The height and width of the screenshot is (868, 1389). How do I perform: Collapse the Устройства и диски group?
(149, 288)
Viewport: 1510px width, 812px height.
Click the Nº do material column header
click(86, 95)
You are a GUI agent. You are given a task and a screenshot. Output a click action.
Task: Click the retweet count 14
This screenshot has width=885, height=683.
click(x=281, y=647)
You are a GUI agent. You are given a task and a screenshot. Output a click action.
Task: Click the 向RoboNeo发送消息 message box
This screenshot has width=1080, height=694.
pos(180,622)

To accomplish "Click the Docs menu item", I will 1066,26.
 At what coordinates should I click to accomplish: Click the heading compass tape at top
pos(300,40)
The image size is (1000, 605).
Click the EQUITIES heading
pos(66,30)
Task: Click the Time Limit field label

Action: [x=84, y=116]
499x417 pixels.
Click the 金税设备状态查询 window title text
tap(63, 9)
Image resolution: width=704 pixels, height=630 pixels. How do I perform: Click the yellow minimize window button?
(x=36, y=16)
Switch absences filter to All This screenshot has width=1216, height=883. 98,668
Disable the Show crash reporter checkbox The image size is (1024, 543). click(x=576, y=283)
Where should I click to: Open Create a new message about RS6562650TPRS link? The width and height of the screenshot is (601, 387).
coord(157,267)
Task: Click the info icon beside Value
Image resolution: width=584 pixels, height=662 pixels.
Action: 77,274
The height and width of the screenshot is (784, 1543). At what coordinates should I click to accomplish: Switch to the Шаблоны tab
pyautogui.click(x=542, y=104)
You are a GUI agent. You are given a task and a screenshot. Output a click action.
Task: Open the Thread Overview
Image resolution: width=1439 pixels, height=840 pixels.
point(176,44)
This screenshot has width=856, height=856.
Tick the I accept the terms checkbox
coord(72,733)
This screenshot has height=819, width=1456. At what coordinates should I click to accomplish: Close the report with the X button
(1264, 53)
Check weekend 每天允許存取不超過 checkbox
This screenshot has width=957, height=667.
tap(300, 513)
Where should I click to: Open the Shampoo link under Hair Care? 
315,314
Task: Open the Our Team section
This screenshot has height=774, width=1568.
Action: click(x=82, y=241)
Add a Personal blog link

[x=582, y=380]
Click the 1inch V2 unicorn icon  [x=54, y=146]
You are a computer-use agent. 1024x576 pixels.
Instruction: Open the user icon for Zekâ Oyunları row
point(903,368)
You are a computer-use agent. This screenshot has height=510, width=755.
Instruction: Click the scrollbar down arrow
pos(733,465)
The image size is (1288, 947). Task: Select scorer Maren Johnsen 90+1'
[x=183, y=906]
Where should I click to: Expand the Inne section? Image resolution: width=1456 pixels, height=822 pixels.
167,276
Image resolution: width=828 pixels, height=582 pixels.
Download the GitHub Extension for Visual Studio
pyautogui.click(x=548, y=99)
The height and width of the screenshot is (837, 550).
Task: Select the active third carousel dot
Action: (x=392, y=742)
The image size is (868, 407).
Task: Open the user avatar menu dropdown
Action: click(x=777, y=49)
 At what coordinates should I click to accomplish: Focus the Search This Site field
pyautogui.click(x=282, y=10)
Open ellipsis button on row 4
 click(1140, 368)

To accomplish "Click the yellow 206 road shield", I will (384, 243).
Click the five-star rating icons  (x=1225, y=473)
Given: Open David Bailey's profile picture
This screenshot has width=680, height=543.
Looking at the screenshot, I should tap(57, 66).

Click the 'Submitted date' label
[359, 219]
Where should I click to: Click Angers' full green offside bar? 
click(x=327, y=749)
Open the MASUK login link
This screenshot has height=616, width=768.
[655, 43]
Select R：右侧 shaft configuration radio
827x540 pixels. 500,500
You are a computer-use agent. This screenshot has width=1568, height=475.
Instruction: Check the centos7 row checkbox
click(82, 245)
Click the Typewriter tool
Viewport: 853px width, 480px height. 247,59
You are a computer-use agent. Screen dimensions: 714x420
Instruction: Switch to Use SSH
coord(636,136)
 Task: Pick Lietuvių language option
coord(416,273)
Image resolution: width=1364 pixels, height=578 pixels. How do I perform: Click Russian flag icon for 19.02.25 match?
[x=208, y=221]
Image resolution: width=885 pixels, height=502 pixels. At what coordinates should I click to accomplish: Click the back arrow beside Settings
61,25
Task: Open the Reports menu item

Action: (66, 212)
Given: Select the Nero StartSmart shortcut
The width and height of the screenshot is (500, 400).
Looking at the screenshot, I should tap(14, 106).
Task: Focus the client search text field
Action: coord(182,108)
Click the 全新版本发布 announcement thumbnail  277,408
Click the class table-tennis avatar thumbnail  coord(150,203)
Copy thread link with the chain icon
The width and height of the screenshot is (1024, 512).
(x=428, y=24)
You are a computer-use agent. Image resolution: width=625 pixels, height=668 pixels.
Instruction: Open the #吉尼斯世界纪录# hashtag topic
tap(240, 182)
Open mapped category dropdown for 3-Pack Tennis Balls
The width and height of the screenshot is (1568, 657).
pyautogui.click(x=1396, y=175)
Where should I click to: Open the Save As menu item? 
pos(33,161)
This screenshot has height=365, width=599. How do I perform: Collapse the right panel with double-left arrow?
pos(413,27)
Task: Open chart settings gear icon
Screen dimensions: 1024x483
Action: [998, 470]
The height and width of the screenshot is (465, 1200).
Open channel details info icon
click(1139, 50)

------------------------------------

__YOUR GOAL__. Copy exactly, word for word, the line with "Where should I click to: Open the Save" through the final line of the listing.

__REPLY__.
Where should I click to: Open the Save As menu item? 
pos(33,161)
This screenshot has height=365, width=599. How do I perform: Collapse the right panel with double-left arrow?
pos(413,27)
Task: Open chart settings gear icon
Screen dimensions: 1024x483
Action: [998, 470]
The height and width of the screenshot is (465, 1200).
Open channel details info icon
click(1139, 50)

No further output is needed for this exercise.